Water temperatures are increasing daily, and activity in the bays has slowed down some with the hot water. A lot of the inshore action is happening around the passes, beaches and even near shore.
Lots of bait all around means there is something else looking to chow down. All the summer species are in typical May patterns.
Snook are roaming the beaches and passes, as well as the islands just inside. With fairly decent daytime tides this week, the actions should be good, especially on live bait. Fly fishermen working the beaches early in the morning or just at dusk have a great chance of a hookup, too. At the higher stages of the tides, they will be moving up and down the trough right off the beach. You spin fishermen can toss a soft plastic jerk bait along the trough, too.

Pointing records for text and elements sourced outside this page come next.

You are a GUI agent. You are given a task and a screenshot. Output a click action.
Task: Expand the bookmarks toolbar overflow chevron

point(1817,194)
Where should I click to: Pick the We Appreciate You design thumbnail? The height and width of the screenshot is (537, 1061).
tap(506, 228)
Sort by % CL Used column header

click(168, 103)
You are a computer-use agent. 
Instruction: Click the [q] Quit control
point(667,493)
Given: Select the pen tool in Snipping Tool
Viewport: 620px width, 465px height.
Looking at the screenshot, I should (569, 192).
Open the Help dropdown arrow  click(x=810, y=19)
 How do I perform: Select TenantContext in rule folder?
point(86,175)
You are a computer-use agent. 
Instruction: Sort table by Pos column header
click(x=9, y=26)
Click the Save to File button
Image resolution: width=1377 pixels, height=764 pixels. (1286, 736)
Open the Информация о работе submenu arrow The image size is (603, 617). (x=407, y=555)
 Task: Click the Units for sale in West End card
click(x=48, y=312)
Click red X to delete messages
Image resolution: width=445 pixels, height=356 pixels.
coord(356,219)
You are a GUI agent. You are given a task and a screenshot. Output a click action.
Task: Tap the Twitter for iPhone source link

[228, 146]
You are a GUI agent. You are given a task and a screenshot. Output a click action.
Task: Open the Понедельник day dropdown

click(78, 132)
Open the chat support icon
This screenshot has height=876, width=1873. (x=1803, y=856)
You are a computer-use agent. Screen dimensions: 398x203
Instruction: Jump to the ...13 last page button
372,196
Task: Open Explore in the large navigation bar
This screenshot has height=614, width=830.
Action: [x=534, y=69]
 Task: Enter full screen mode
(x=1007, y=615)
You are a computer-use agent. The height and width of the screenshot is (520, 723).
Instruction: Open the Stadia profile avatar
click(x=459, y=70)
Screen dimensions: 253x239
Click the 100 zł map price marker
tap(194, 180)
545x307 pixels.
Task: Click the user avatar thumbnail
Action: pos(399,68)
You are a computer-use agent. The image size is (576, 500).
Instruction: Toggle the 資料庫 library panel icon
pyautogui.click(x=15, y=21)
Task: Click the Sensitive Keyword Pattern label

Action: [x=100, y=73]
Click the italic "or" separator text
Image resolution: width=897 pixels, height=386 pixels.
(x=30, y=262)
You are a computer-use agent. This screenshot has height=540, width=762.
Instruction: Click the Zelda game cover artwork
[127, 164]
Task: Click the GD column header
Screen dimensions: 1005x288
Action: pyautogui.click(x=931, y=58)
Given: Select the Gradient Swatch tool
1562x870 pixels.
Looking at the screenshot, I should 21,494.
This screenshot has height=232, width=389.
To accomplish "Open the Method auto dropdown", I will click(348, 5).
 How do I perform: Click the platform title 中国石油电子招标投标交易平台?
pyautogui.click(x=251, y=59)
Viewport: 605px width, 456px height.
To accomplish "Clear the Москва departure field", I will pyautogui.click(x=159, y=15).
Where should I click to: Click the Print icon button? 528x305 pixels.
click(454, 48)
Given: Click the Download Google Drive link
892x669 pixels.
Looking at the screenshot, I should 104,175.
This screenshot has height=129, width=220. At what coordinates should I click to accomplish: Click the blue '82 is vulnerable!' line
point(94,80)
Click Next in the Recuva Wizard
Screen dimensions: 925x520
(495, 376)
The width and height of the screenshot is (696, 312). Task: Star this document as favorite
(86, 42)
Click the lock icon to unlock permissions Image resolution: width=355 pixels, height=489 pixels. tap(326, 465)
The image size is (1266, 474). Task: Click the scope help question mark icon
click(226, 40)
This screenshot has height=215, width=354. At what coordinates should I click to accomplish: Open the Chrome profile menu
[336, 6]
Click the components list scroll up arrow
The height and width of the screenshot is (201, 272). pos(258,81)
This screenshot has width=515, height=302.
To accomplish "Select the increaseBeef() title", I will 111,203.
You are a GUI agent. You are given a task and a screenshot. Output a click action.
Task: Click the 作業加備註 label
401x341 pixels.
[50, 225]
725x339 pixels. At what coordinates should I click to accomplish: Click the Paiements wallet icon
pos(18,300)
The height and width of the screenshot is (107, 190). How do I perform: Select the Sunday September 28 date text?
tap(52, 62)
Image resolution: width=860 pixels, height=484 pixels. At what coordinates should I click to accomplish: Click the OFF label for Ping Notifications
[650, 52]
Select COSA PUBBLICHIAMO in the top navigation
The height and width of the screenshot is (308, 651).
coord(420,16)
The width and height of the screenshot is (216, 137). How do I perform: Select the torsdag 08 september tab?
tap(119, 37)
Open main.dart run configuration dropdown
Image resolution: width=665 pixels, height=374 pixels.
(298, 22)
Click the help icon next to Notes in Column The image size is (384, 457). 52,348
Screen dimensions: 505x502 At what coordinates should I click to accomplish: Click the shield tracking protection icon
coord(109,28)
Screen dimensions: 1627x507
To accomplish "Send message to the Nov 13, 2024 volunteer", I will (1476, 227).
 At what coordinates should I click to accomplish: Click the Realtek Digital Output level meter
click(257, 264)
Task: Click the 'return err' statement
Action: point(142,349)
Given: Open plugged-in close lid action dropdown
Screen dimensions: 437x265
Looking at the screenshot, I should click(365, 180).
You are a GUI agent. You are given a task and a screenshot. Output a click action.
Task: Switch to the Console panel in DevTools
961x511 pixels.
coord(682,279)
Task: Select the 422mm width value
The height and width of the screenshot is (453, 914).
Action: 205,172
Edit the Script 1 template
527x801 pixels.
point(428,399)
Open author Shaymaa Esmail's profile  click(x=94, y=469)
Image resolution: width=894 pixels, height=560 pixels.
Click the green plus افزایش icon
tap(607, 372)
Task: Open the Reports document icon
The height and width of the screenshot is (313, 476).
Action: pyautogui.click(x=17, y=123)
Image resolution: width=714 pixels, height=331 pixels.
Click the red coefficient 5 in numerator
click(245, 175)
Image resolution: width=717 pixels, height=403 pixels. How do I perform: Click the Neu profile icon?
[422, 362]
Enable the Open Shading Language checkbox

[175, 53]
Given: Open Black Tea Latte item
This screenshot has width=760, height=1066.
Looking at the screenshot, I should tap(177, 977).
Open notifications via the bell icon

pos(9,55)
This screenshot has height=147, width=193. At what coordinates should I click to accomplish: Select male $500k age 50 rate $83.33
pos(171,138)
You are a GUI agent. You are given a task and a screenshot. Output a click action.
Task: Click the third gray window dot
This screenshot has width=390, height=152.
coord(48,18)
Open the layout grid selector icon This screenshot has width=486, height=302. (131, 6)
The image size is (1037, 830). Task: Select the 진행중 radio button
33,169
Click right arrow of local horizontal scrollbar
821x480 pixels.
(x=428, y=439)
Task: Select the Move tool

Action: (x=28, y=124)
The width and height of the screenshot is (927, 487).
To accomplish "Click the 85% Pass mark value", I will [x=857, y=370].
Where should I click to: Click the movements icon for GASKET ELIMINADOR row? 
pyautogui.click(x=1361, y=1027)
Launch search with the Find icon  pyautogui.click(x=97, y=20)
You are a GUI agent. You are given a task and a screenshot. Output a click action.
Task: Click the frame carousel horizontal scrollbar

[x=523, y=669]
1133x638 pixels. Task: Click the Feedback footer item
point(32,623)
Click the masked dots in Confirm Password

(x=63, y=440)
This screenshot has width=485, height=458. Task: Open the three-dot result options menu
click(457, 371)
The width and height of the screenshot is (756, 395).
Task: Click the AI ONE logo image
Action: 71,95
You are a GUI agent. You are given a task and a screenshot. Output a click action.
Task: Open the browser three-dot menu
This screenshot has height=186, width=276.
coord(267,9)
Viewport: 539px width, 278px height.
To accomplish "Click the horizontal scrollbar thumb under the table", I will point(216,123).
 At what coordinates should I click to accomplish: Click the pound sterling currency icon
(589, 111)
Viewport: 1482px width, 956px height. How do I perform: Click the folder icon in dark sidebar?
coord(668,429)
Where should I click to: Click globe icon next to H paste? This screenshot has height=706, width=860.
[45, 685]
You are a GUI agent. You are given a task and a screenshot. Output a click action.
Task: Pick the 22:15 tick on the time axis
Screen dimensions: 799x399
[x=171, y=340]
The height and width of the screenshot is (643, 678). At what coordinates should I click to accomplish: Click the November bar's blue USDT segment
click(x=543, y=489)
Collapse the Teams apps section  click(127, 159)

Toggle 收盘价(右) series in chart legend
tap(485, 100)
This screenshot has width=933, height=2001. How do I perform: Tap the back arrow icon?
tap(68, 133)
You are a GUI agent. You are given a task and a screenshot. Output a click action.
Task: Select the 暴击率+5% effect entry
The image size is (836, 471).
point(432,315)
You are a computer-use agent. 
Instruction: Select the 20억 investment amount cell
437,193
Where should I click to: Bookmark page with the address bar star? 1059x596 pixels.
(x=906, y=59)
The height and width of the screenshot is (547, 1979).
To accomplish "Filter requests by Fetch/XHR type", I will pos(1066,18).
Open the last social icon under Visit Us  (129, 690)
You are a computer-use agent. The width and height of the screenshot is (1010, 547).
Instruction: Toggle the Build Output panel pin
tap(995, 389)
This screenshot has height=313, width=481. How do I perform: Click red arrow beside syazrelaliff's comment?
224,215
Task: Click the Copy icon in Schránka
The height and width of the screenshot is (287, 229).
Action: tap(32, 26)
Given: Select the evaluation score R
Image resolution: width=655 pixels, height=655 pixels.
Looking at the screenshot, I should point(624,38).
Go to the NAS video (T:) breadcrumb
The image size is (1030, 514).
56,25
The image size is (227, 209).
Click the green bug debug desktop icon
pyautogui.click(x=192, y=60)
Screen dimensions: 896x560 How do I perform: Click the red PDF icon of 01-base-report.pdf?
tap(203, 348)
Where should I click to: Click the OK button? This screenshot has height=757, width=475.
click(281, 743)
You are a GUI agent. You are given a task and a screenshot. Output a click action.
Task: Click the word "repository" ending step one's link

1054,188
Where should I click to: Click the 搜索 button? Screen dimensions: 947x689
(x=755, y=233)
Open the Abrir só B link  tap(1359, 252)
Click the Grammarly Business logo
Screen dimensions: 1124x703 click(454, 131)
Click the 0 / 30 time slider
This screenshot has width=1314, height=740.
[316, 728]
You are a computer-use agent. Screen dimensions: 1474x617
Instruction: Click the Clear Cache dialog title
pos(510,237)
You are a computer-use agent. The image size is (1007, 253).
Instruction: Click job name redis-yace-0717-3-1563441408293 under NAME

Large trout, many filled with eggs, are laying near the bottom in deep channels and cuts, and very willing to eat a bait. The key is to keep it on or very near the bottom in this deeper water. Some smaller trout are up on the grass flats, but the truly large 24-inch and over fish tend to be deep. Redfish action has slowed, with one or two being picked up while working over the snook. Cast a chunk of cut bait up real close to the bushes at the higher tides.
Sharks like to eat, too, and they are well-represented at this time of year. Bulls, blacktips, hammerheads, and others are roaming the waters, both close to the shore and farther out. Look around bait pods just offshore, and try dunking a good-sized cut bait on a circle hook. Just put the rod in a holder and wait for it to double over.
A lot of the tarpon run seems to be over. Warm water early in the season, combined with some fairly fierce winds, may have pushed most of the fish out of our area.
Mackerel are invading near-shore waters, and you also will find them well in the back bays, especially if a lot of bait is flooding into the bay.
Red grouper are still the stars of the offshore action. More large fish are being caught closer to shore as the water warms. These guys will eat live or dead bait. Work over some good bottom, and if the wind and current allow, try drifting to find the keepers. If you get out to the wrecks, you likely will encounter some kings and barracuda. Both species will readily eat a lively pilchard out behind the boat.
Offshore: Onboard the "Capt. Marvel," Capt. Clarence Flech has been finding keepers closer to shore. On a half-day trip on Saturday, they scored several keepers, as well as plentiful shorts. A couple of 10-pound bonita added to the action on that trip.
Prior to that trip, he had a group of anglers that landed 13 keeper red grouper, as well as a 12-pound king mackerel. Clarence said that most of the wrecks are holding kings.
A note from Beth reports that Chris Barrus, a junior at Gulf Coast High, was out with Dad Capt. Paul recently, and really nailed some very large red grouper. They went out about 40 miles to 100 feet of water where they got their fish.
Naples/Estero Bay: Monday regulars John and Nancy fished with Capt. Todd Geroy, and for the first fish Nancy landed an nice ten pound snook. Using live baits, Nancy and John tore them up. Snook and a few reds were chomping up the baits all morning.
John also took several snook using a fly. Todd says they saw several tarpon in the back, but no takers. Large jack crevalle didn't have any problem inhaling a live pilchard, and then trying to run to Cuba. On Friday, Mike Jimenez and son Michael from Miami reconnected with Todd after 15 years. The pair landed lots of snook and reds, including a 29-inch red out of Johnson Bay. Later in the day, Todd put them on a school of jumbo trout in 25 feet of water off Capri Pass.
Ten Thousand Islands: Capt. Stacy Mullendore has been fishing mostly around the outside areas on recent trips. With bay temps on the rise, there has been better action around the beaches and passes, as well as out around Cape Romano.
Bait has been readily available, and both snook and trout have been bending rods for the crew fishing with Stacy. Water conditions are great, and lots of snook in the 18- to 24-inch range are showing up. While the reds have been spotty, the trout action has been great. Lots of trout in the 20- to 24-inch range are being pulled from deeper cuts. When he targets them, Stacy has been finding some nice mangrove snapper up to 15 inches.